* **PASAJE CITADO**
================================

Primero, a Ciana le tocó cuidar cabras, protegerlas de los lobos, abrir camino entre la nieve en invierno para que las cabras pudieran ir al río a beber… “Y todos medio ‘[des]nudos’ y descalzos. Era muy duro… yo esperando que llegara una vaca para meter los pies ahí que estaba caliente. Hoy están los armarios llenos de chamarras... entonces no había ‘na’”.
Luego, con 12 años, a servir en casas ajenas donde la mandaron “para tener una boca menos en casa”, pero los empleadores exigían que la niña llevara su cartilla de racionamiento. “Era gente mala, te pegaban, te trataban muy mal”. 37 años de trabajo por cuenta ajena en casas ajenas —“siempre pagaron los amos lo de la seguridad social”— para terminar jubilándose con 61 años y una pensión de 30.000 pesetas al mes, soltera —“se casaban los que tenían muchas vacas”— y dispuesta para cuidar de su padre y de su madre hasta que murieron.
“Mucho he trabajado...”, reflexiona ahora Ciana, que ha llegado a un acuerdo con unos sobrinos para que la cuiden para luego heredar la casa familiar “y lo poco que tenga”.
La historia de Feliciana González no es única. Legado escucha historias similares de trabajo infinito y casi ningún minuto para sí, de mujeres mayores rurales por toda Cantabria. Ellas siguen viviendo en pueblos donde su historia, muchas veces, es desconocida o donde se celebran sus años sin tener en cuenta cómo han sido vividos. Y en pueblos donde, como se denuncia en la campaña del Grupo Social UNATE en este 15 de octubre, faltan muchos servicios básicos —transporte público, salud y ocio es la triada que reclaman— que haría de su vejez un momento más amable para disfrutar su longevidad.

================================

* **PARTES DEL EJERCICIO**
• 1. Enumera los servicios básicos que, según el pasaje, faltan en los pueblos y reclama la campaña del Grupo Social UNATE.
• 2. Reproduce el fragmento del pasaje que empieza en las palabras "La historia de" y termina tras "disfrutar su longevidad.".

================================

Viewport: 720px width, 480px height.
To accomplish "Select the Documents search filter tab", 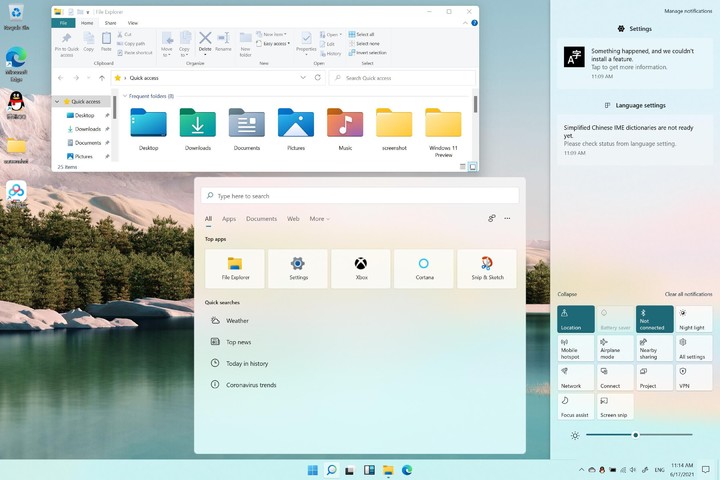I will click(261, 218).
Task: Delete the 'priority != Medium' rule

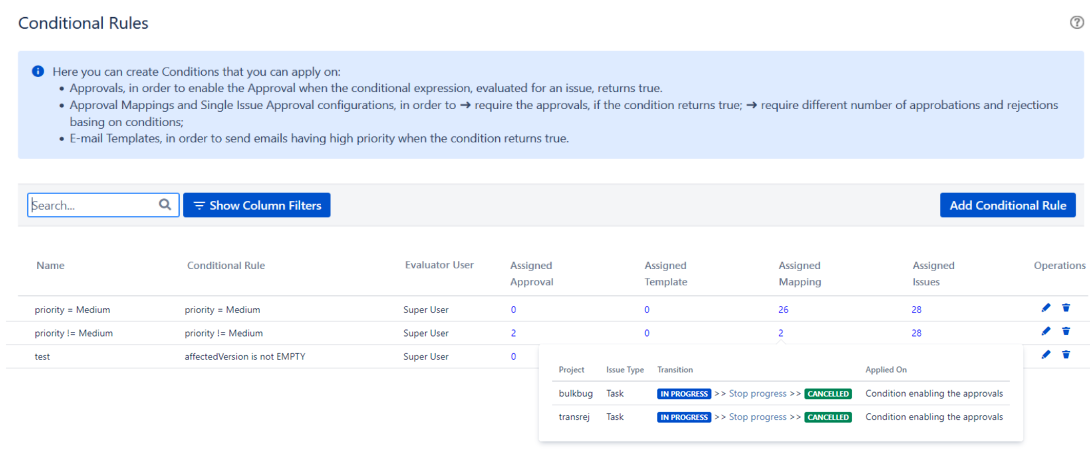Action: coord(1066,332)
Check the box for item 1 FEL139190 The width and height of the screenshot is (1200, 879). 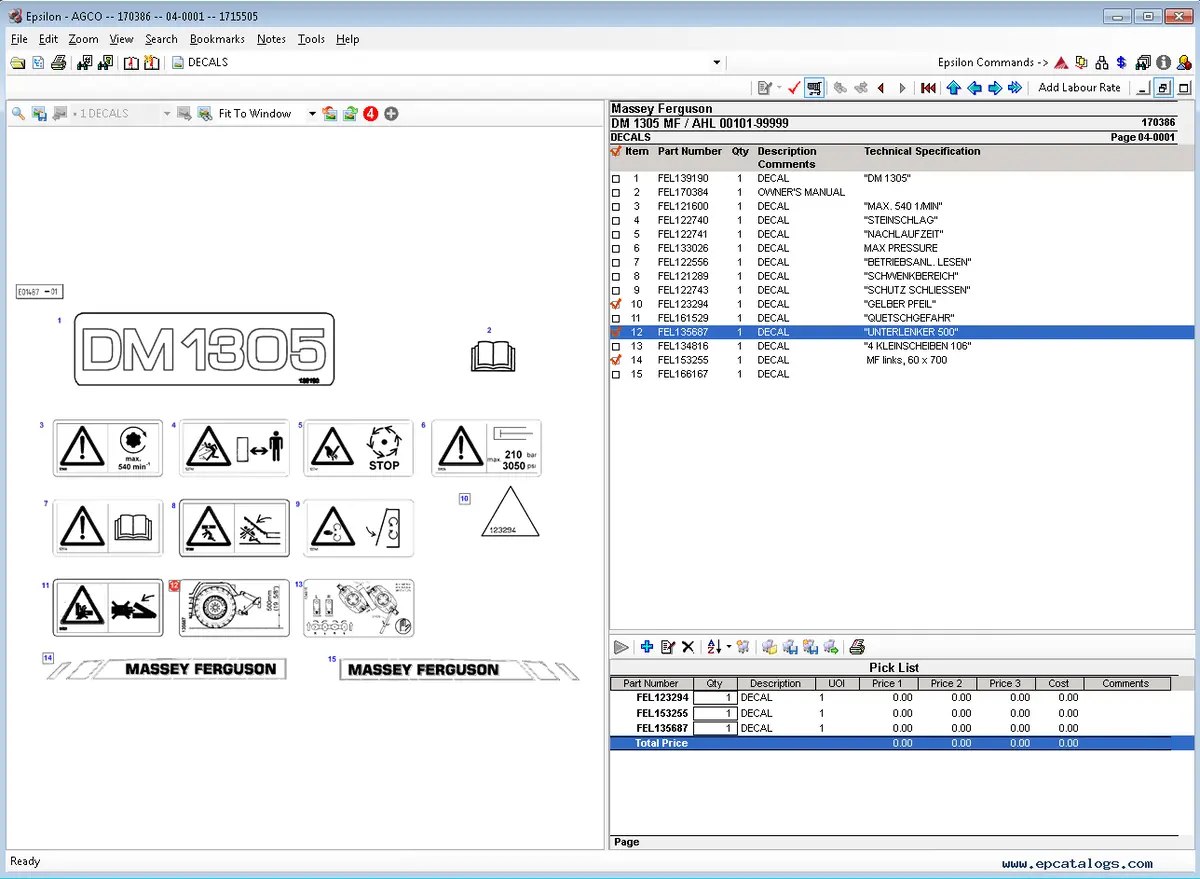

================================

* **TAREAS RESUELTAS**
• 1. Transporte público, salud y ocio.

• 2.
La historia de Feliciana González no es única. Legado escucha historias similares de trabajo infinito y casi ningún minuto para sí, de mujeres mayores rurales por toda Cantabria. Ellas siguen viviendo en pueblos donde su historia, muchas veces, es desconocida o donde se celebran sus años sin tener en cuenta cómo han sido vividos. Y en pueblos donde, como se denuncia en la campaña del Grupo Social UNATE en este 15 de octubre, faltan muchos servicios básicos —transporte público, salud y ocio es la triada que reclaman— que haría de su vejez un momento más amable para disfrutar su longevidad.